● WORK ITEM: Identify all lines of the data containing the string "highlighted" and copy them.

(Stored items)
▶

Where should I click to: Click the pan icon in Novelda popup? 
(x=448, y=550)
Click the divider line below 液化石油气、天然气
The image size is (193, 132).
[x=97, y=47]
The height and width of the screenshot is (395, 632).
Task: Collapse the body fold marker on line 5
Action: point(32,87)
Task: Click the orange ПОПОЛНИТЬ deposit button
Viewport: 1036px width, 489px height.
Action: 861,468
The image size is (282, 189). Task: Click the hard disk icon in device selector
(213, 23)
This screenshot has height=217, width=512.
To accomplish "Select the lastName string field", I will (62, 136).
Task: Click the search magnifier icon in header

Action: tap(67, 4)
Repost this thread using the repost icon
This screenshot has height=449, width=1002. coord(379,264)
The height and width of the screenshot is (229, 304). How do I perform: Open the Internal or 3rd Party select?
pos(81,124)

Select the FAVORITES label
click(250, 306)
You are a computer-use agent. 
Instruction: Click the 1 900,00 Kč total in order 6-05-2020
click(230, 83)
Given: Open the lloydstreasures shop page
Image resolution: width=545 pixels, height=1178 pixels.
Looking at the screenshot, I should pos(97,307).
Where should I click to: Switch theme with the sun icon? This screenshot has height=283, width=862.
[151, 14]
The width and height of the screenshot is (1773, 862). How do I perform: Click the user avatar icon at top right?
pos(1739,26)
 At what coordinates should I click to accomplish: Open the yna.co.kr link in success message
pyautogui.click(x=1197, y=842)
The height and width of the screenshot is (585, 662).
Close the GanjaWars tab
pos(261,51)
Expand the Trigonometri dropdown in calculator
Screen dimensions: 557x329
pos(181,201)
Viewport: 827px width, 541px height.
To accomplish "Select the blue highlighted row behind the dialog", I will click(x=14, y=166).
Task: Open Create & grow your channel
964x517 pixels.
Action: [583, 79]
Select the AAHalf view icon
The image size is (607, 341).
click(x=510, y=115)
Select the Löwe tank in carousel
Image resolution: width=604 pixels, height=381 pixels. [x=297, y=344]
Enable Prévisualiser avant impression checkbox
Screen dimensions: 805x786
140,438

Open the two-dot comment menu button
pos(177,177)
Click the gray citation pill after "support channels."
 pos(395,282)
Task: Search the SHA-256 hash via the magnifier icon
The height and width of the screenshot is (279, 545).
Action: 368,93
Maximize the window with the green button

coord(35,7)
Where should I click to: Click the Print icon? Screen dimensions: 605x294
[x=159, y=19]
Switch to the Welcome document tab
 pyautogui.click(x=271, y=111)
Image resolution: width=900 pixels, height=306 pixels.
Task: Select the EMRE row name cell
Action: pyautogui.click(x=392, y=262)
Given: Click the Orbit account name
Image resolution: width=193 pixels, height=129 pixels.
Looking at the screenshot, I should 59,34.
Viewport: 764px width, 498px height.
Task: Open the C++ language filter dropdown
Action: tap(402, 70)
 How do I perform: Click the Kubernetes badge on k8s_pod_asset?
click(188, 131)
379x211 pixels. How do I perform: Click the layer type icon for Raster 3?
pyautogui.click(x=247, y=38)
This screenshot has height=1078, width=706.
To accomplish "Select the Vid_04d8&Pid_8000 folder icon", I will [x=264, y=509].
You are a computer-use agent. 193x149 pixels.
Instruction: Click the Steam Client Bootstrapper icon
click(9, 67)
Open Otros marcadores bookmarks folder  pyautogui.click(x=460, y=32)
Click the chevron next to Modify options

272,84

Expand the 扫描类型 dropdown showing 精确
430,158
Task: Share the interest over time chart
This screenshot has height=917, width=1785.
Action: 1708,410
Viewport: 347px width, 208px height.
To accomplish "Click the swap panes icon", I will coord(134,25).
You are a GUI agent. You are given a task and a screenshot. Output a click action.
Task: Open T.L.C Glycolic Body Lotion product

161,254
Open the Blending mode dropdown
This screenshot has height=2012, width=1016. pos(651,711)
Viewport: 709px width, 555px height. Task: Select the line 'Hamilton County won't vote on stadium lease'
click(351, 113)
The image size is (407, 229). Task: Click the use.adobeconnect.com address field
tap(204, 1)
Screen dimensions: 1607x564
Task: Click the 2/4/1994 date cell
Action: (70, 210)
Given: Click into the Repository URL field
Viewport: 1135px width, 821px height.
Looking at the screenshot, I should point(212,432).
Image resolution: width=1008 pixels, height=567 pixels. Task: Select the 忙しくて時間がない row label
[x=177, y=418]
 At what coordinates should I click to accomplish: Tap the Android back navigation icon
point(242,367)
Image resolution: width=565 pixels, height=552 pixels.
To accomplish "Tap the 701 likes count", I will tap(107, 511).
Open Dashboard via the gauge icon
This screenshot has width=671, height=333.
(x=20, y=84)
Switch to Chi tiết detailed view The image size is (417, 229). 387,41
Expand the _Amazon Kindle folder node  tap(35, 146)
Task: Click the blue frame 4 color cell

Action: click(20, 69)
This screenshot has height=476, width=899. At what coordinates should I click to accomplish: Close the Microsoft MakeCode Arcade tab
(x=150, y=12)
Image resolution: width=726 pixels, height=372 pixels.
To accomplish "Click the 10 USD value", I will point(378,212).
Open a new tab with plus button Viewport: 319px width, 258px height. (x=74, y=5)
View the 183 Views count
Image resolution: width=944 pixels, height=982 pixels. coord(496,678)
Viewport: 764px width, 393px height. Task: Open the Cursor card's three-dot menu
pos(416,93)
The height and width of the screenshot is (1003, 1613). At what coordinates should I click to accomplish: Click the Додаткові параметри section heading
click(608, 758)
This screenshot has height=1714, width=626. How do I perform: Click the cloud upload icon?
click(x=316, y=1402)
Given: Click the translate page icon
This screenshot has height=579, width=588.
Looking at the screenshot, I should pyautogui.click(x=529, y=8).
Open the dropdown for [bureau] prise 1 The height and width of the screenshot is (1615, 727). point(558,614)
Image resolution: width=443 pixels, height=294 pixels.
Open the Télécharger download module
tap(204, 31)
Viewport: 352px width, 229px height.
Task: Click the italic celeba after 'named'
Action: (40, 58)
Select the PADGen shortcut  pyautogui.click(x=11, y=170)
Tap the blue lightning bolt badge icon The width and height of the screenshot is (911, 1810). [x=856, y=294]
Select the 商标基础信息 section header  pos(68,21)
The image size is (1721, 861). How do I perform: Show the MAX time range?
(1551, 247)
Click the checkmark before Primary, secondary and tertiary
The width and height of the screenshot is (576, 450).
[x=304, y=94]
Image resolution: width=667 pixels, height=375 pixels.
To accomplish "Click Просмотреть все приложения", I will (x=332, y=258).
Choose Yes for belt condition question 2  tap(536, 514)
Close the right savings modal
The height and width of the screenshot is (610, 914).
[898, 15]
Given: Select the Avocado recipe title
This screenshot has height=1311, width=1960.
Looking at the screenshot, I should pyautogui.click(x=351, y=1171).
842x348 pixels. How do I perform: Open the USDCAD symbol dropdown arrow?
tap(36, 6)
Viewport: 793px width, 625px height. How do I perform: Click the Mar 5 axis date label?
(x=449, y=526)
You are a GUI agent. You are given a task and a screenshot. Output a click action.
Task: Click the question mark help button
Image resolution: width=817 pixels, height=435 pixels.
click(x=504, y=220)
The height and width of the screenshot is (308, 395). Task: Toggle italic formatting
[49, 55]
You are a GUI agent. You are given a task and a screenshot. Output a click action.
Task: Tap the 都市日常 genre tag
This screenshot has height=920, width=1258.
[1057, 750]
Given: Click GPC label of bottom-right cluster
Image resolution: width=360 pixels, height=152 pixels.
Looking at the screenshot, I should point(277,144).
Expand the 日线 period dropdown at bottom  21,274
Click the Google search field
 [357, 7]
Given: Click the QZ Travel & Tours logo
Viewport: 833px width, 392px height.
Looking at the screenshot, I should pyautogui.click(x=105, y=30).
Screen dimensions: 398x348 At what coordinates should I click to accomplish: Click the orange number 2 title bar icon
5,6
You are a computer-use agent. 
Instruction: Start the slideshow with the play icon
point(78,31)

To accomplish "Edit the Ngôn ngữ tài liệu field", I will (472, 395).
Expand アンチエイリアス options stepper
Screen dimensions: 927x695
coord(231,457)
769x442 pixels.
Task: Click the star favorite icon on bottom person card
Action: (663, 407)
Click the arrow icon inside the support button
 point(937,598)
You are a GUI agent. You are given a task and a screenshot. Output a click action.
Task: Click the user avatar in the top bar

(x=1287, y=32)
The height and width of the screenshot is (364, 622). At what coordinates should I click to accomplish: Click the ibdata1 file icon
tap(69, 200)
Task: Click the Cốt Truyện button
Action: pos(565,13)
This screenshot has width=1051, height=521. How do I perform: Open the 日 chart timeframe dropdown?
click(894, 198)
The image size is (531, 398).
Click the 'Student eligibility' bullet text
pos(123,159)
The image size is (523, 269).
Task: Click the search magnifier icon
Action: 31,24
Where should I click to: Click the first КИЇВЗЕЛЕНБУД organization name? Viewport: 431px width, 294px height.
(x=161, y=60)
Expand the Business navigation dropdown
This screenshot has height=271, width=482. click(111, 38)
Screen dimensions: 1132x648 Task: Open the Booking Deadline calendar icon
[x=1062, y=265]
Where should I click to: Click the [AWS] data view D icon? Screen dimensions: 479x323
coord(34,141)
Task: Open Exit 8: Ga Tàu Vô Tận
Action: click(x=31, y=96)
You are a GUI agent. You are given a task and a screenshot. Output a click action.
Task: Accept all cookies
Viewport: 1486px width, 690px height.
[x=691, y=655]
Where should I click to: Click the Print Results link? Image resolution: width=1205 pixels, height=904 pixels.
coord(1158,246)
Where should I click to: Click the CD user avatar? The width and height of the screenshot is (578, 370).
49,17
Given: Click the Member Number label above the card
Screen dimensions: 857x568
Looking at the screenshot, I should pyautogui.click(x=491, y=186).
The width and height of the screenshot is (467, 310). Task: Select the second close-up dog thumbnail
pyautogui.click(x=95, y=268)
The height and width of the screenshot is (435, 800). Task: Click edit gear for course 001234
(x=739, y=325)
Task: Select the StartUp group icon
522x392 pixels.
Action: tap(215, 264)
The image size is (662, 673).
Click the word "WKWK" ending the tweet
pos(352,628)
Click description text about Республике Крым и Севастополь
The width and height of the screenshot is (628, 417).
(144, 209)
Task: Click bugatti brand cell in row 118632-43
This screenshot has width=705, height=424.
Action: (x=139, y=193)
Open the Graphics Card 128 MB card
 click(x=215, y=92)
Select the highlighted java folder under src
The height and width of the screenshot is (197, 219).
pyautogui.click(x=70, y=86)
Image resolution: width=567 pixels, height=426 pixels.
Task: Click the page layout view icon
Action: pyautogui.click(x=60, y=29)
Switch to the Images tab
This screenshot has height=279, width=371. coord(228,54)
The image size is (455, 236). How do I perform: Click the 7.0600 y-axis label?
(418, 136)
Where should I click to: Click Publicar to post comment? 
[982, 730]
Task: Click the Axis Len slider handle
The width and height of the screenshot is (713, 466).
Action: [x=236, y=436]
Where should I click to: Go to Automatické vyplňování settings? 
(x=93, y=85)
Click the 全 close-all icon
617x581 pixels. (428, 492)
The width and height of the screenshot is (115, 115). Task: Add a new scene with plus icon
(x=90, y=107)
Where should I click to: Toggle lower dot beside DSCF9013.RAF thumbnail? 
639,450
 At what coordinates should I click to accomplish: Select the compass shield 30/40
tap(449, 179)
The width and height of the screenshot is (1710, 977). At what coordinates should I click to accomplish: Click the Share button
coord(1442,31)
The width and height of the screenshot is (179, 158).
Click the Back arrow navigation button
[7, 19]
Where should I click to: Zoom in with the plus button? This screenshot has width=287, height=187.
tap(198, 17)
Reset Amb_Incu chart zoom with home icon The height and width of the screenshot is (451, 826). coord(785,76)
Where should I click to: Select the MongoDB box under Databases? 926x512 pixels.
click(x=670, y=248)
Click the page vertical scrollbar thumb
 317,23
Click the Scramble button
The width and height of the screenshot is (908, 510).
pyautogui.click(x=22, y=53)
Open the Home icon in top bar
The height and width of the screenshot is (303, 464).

◀

● RESPONSE AREA:
To accomplish "Select the blue highlighted row behind the dialog", I will click(x=14, y=166).
Select the highlighted java folder under src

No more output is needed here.